2023 Impact factor 0.9
Applied Physics

EPJ ST Special Issue: Artificial Intelligence and Complex Networks meet Natural Sciences

Guest Editors: Alexander Hramov, Dibakar Ghosh, Alexander Pisarchik, Alexey Pavlov, Drozdstoy Stoyanov, Alexey Zaikin, Semyon Kurkin, Miguel A.F. Sanjuán

Aims and scope:
Artificial intelligence (AI) is an advanced computational tool used to analyze big data in both fundamental and applied sciences. It has become increasingly popular in complex network science due to its ability to identify hidden patterns and nonlinear relationships in large amounts of ambiguous and nonstationary data from interacting systems. Researchers and engineers are using machine learning and network theory approaches to gain new insights into the behavior of complex systems ranging from the brain to molecules, from the Universe to nano-scale systems as well as for various practical applications such as diagnostic and expert systems, mathematical simulation, prediction and intelligence systems, biomedicine, et al. AI and network approaches have a special role in solving forecasting and early warning problems (e.g., climate modeling, extreme events forecasting, infrastructure stability/resilience problems).

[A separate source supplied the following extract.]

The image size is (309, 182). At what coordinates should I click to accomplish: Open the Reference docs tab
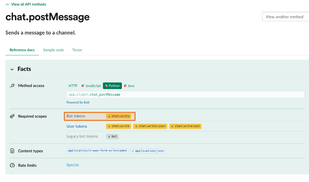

AI-based and complex network methods are particularly important in the medical diagnosis of neurological diseases, where machine learning is a powerful tool for identifying biomarkers of various neurological disorders at an early stage. In this case, the methods and approaches of explainable artificial intelligence (XAI), which is extremely important for modern digital medicine, play a significant role.

The problem of application of AI methods in modern natural science can be conditionally divided into theoretical aspects of the development of machine learning and the theory of complex networks, as well as their combination, and into applications of AI in applied fields from space, climate, energy to biology and medicine.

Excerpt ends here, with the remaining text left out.